I’ve been in search of at least one local human being with whom certain conversations do not involve potential boundary problems. Enter 60 year old acquaintance who actually said recently, “We should get together.” Thank you Jesus. (Note: This is a good article about making friends as adults.)

My potential friend and I entered different professions in our 20s and found ourselves being among the handful of women in those professions. We both love our work. We both have funny stories. But again, there is a boundary issue. Dual relationships. (She is a medical professional.) But at this point, I’m willing to chance it.

What we also agree on:

  • We love being 60/almost 60.
  • We have little to prove, so we aren’t afraid to stand our ground.
  • We have no intention of wasting our time trying to convince people that we can do/be something even with ovaries. (Note: I don’t know her well enough yet to know if she actually still has her ovaries.)
  • We are fascinated/inspired by our adult kids.
  • We’ve made some big mistakes in our previous decades of life, but it’s okay.
  • We’re often invisible in social situations, but this offers an excellent opportunity to scope out the room and figure out who is interesting without small talk.

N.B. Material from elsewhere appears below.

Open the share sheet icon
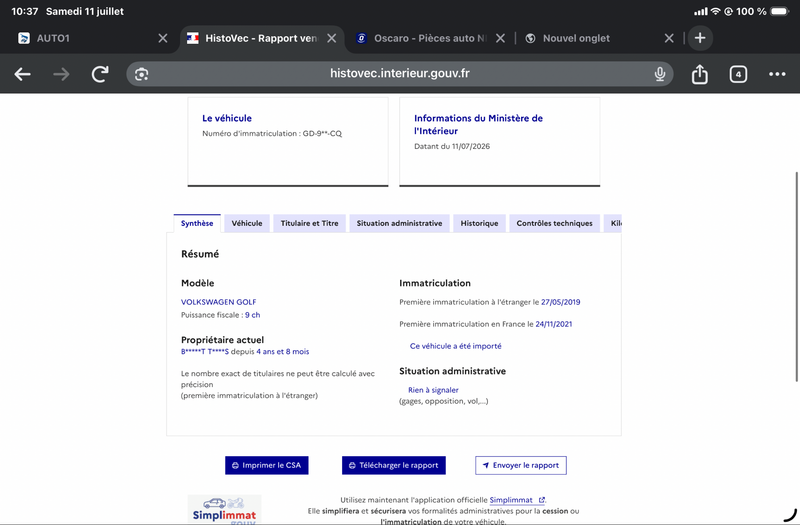 tap(699, 74)
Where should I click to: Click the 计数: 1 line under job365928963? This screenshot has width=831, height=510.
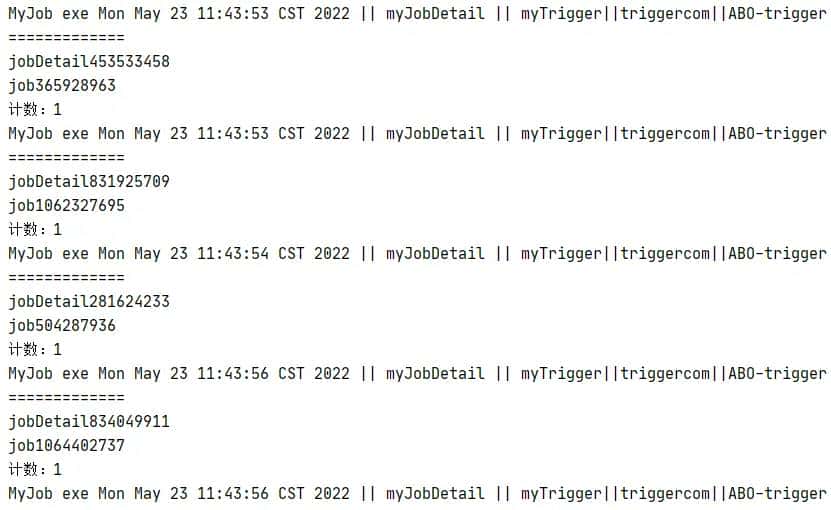tap(35, 110)
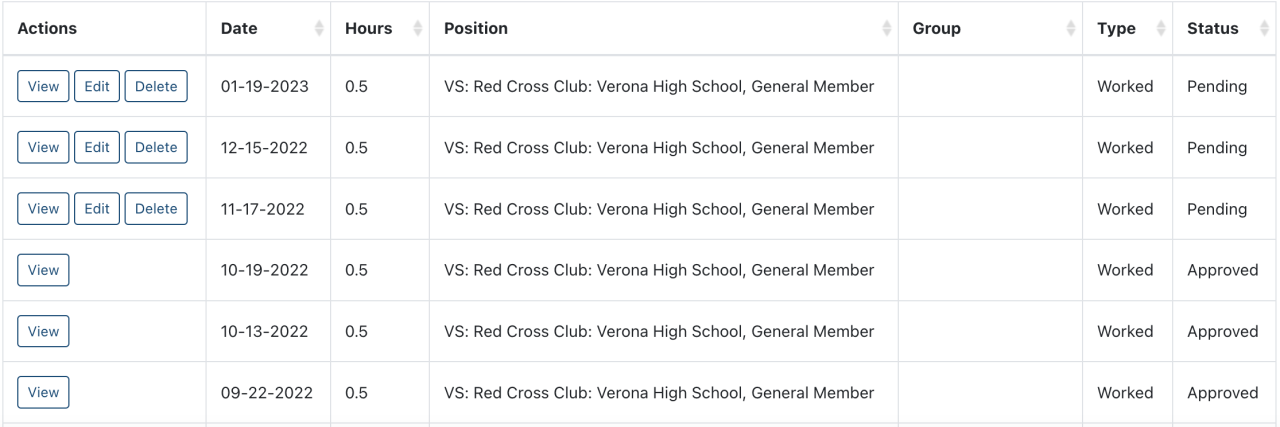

I loved the Tina Fey/Amy Poehler explanations of “cake” and “birthdays” to a Golden Globe culture of perpetual starvation and age aversion Sunday night. I like cake very much. And birthday parties. And women of a certain age.

For sure I will turn 59 in 2015. Not for sure, but possible: a non-church friend.

Image of Frances McDormand whom – like Amy Poehler, I would also save from a burning building.

5 responses to “Loving Life as an Older Lady

  1. Right there with you, turning 58 in 2015. I have recently reconnected with a non- church friend, a non practicing Jewish woman, who is a scientist. We were once tight friends, for 15 years. Happy to reconnect. I hope your non church friendship grows, too.


  2. When I was first ordained, I was settled (United Church of Canada term for being sent to your first church) in Ontario, in a village of 1200 people and the only people I knew were ones who knew me as the minister. It was one of the hardest thing about being 1200 miles away from friends and family. While I wasn’t geographically isolated, I felt isolated. And it didn’t help that I was single in village full of married people. Having said that, the hospitality that was extended to me was deep and wide.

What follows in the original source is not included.